## The task
Copy out the lines from the one containing "has height=403, width=750." through the one containing "coordinates (1701, 47).", both included, and reproduce them unchanged.

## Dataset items
>> Begin
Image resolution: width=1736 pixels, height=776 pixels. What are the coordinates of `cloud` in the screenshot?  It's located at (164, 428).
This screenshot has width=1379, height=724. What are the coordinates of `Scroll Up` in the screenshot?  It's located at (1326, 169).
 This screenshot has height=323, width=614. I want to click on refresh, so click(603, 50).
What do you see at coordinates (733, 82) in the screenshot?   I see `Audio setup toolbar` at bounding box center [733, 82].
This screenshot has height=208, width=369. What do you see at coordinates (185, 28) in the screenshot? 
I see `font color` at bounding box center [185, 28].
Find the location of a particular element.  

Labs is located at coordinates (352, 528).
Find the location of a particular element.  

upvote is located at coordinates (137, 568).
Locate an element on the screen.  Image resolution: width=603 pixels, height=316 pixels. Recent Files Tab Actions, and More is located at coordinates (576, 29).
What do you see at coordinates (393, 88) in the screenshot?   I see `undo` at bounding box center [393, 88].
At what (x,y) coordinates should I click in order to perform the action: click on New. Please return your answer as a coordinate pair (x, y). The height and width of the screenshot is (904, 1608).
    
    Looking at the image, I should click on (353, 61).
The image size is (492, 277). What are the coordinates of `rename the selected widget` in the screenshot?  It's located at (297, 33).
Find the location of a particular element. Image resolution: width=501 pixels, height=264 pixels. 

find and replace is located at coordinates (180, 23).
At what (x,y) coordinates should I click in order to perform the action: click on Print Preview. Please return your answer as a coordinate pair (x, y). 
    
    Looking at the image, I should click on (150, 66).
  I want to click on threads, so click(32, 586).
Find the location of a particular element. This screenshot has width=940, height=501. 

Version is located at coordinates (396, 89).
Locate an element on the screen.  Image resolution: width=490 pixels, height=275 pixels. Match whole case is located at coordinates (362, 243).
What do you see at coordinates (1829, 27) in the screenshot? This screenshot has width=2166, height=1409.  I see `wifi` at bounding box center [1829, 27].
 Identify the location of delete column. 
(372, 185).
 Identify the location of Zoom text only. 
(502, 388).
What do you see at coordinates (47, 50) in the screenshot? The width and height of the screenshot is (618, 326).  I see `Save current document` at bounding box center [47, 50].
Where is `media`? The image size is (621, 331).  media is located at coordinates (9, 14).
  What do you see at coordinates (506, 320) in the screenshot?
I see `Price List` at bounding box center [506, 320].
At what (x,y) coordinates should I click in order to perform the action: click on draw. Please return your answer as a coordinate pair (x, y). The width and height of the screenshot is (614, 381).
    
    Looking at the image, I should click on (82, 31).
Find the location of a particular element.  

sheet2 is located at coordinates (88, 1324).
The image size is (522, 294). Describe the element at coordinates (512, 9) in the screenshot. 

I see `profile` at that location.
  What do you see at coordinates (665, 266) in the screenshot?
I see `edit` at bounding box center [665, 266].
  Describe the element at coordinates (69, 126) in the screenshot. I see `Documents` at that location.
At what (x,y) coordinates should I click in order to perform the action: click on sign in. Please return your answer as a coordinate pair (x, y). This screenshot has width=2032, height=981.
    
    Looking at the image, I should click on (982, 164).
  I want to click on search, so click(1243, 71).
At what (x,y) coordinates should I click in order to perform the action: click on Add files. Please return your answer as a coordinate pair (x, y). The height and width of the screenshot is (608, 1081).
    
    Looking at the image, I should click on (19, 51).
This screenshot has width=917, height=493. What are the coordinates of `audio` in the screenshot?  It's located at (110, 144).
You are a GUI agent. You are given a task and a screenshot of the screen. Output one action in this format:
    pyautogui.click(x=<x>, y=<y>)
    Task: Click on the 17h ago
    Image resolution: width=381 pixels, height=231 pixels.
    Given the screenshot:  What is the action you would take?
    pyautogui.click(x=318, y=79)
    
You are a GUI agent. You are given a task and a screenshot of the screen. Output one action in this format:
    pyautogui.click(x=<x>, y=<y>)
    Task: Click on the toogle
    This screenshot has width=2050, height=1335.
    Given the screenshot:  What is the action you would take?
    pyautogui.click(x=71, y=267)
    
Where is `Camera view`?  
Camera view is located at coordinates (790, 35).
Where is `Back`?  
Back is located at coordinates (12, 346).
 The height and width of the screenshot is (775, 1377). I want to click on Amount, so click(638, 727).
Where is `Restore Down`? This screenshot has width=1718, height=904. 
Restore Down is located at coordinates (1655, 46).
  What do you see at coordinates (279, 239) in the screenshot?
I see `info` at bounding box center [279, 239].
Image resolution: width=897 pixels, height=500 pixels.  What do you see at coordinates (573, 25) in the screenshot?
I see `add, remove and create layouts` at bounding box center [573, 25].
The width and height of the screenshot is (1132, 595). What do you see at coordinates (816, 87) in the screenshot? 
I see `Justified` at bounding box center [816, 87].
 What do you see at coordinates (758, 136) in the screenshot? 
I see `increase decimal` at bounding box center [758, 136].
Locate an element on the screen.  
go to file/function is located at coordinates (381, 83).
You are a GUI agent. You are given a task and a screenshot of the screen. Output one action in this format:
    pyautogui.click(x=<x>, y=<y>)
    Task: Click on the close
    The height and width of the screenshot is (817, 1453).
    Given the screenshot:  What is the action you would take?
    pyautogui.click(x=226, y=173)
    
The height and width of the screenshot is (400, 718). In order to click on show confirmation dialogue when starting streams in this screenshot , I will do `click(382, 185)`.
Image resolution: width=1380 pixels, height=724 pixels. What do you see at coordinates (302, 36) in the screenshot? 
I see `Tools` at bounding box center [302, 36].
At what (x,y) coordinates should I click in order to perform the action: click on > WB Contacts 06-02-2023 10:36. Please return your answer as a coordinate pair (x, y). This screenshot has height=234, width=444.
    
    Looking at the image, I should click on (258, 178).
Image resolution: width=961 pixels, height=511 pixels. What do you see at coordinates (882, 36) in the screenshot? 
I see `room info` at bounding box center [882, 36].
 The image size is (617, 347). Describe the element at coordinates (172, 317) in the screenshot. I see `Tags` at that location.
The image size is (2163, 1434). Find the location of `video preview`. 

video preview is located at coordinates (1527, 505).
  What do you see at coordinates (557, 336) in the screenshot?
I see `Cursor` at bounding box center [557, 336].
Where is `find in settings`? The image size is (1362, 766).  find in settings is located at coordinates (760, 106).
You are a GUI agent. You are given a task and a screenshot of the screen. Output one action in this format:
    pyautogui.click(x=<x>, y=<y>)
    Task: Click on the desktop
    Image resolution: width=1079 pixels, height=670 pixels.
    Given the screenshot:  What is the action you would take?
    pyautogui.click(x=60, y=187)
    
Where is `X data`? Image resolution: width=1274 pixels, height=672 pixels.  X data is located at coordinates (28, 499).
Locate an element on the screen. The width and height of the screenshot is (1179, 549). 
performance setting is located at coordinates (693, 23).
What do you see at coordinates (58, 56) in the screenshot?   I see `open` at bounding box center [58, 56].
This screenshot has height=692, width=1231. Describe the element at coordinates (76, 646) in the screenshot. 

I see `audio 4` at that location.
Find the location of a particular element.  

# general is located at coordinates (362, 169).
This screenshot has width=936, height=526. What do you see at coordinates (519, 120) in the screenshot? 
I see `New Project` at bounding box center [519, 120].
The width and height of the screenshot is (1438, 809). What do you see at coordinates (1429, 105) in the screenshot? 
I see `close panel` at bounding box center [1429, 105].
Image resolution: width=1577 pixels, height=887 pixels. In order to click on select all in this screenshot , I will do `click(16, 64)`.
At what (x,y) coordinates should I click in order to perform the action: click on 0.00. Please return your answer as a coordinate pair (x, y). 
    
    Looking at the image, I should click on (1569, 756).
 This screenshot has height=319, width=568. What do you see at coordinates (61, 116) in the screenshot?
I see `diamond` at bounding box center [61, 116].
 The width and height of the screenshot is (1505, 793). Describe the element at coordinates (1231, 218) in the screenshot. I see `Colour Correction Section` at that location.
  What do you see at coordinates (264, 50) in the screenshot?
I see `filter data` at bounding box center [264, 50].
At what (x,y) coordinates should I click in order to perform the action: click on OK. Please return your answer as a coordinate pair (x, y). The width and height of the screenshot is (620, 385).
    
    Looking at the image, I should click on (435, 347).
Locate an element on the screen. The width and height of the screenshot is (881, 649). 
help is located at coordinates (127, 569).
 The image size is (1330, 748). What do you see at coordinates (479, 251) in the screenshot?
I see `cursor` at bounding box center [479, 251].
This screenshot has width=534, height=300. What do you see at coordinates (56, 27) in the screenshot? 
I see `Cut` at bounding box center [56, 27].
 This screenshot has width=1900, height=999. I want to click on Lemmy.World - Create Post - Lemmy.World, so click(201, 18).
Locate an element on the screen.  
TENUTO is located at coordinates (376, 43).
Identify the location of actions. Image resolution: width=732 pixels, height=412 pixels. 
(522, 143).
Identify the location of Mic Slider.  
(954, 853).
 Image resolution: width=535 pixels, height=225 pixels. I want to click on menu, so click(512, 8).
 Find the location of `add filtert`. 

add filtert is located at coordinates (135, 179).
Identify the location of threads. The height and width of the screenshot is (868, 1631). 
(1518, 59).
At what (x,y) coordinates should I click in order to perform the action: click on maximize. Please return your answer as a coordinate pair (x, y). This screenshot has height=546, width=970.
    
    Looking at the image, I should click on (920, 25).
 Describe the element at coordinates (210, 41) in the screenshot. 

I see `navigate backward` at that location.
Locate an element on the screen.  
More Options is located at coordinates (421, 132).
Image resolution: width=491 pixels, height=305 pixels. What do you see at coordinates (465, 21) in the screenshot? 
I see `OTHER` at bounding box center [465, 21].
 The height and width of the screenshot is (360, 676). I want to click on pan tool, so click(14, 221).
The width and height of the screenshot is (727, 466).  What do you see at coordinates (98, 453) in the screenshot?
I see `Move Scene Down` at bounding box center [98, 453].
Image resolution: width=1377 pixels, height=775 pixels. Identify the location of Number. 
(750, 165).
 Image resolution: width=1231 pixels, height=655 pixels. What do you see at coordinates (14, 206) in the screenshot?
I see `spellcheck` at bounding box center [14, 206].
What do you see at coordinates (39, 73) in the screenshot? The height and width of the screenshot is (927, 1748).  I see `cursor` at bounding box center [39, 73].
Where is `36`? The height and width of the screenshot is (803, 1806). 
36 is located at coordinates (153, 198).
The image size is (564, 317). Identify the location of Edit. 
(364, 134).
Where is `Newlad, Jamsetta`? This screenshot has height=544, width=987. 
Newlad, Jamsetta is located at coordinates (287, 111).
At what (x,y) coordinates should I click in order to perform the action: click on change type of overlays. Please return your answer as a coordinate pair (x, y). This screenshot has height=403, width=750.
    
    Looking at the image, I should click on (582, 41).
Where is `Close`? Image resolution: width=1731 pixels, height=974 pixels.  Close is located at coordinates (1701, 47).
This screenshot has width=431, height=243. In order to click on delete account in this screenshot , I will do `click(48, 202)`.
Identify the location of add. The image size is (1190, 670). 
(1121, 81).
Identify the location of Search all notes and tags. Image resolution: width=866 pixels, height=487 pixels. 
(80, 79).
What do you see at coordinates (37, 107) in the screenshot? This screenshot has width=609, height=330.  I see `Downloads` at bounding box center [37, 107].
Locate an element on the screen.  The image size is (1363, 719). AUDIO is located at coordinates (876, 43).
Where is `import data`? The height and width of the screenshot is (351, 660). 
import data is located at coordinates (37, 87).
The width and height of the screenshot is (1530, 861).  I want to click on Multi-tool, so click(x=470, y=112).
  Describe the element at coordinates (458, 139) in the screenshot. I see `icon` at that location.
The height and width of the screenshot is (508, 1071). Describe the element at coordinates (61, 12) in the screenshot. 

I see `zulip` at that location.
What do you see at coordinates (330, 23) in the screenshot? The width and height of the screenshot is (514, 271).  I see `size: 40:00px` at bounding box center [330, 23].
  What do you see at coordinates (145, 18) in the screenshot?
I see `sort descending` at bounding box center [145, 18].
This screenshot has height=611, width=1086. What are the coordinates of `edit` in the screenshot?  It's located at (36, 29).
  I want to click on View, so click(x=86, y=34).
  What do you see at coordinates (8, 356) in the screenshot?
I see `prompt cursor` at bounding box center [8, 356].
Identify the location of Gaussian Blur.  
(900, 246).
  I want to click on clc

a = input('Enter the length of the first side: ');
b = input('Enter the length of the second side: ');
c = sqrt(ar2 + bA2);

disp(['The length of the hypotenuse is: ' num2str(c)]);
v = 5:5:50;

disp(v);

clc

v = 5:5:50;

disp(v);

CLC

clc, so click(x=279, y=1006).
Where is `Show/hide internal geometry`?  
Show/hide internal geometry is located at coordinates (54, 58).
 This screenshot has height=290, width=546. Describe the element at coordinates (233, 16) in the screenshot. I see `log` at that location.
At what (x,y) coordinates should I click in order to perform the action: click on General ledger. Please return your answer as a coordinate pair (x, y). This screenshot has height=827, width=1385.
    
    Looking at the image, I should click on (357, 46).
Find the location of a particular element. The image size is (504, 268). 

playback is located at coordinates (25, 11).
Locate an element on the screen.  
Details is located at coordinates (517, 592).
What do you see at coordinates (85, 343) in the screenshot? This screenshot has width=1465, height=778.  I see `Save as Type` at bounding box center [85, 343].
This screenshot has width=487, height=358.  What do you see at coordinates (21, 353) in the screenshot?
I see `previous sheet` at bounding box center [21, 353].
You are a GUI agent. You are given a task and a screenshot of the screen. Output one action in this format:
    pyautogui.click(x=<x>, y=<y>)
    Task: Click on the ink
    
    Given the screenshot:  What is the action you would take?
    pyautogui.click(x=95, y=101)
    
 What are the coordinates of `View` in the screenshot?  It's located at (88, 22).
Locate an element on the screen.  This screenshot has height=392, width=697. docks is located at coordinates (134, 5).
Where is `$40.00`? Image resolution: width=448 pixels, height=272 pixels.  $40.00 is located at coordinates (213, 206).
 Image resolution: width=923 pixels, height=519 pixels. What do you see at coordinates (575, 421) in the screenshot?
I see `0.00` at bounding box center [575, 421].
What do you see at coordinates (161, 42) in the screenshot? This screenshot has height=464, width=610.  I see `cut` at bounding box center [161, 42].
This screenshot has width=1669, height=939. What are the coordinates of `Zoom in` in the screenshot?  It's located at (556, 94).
>> End
## Answer to the exercise
At what (x,y) coordinates should I click in order to perform the action: click on change type of overlays. Please return your answer as a coordinate pair (x, y). This screenshot has height=403, width=750.
    
    Looking at the image, I should click on (582, 41).
Where is `Close`? Image resolution: width=1731 pixels, height=974 pixels.  Close is located at coordinates (1701, 47).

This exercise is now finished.